Spoke to a Spanish guy about 3 years ago and he said you cant have em over there ,not leagal anyway ,dunno maybe there is a way around ,might be costly though.


----------



## mifn21 (Mar 19, 2007)

As they are part of the EU I don't see how they can stop you driving a car that has previously been registered in a another member state


----------



## coldeyes (Dec 22, 2004)

mifn21 said:


> As they are part of the EU I don't see how they can stop you driving a car that has previously been registered in a another member state


Lol, you're absolutely right, however listening to the EU is very much optional for the Spanish government, prime example being import taxes on cars, even though you've already paid tax Spain will try charging you for it again. The EU have told them not to do this and they fine them for it every year, however they make more on taxes than they lose in fines so they keep doing it.
A little while ago they modified the law so that you can import any old junky gas guzzling kit car you want- as long as it can pass a Euro4 emissions test  (could be protectionism or just plain bad law making).
@TSUCHIYA-KUN -All the ones currently legal in country were done before the change in the law.

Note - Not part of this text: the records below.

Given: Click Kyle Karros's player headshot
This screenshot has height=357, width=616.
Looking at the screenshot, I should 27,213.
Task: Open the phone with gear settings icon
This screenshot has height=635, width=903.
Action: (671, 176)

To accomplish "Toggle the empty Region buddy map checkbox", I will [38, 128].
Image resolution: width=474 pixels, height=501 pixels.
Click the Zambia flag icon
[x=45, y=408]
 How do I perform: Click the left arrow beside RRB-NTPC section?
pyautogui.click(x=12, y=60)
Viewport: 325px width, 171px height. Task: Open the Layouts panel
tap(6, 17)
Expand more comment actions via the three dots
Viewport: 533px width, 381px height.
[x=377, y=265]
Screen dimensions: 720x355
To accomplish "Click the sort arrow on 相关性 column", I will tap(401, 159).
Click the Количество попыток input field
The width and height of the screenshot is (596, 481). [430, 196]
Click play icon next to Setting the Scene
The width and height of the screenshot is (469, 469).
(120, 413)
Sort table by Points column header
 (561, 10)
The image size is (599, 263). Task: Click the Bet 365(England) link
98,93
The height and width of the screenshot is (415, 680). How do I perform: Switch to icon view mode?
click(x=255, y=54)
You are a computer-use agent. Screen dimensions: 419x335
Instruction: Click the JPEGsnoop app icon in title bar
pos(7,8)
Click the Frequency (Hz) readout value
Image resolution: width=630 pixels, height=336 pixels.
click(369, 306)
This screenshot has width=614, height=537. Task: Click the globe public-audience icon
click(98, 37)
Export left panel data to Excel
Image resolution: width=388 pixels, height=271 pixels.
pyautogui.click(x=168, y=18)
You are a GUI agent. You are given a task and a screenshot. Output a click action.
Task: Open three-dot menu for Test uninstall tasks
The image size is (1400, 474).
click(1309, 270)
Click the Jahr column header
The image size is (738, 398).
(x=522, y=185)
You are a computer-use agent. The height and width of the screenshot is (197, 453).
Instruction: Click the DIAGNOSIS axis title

I'm currently in NW Madrid, been here for about 6 months, ever since my company told me I gotta come work here or I'm fired.
Thanks for the input guys.


----------



## mifn21 (Mar 19, 2007)

You might as well just register the car somewhere else and drive it in Spain until you finish your job then 

I'm still sure they can't stop you registering a car that already has an EU registration


----------



## TSUCHIYA-KUN (Mar 19, 2007)

Everyday I hate more Spain with his f*****G laws and ministries 
In think the only way to registered a car like Skyline or whatever "special" is with money and meet contacts in ITV(in UK will be MOT).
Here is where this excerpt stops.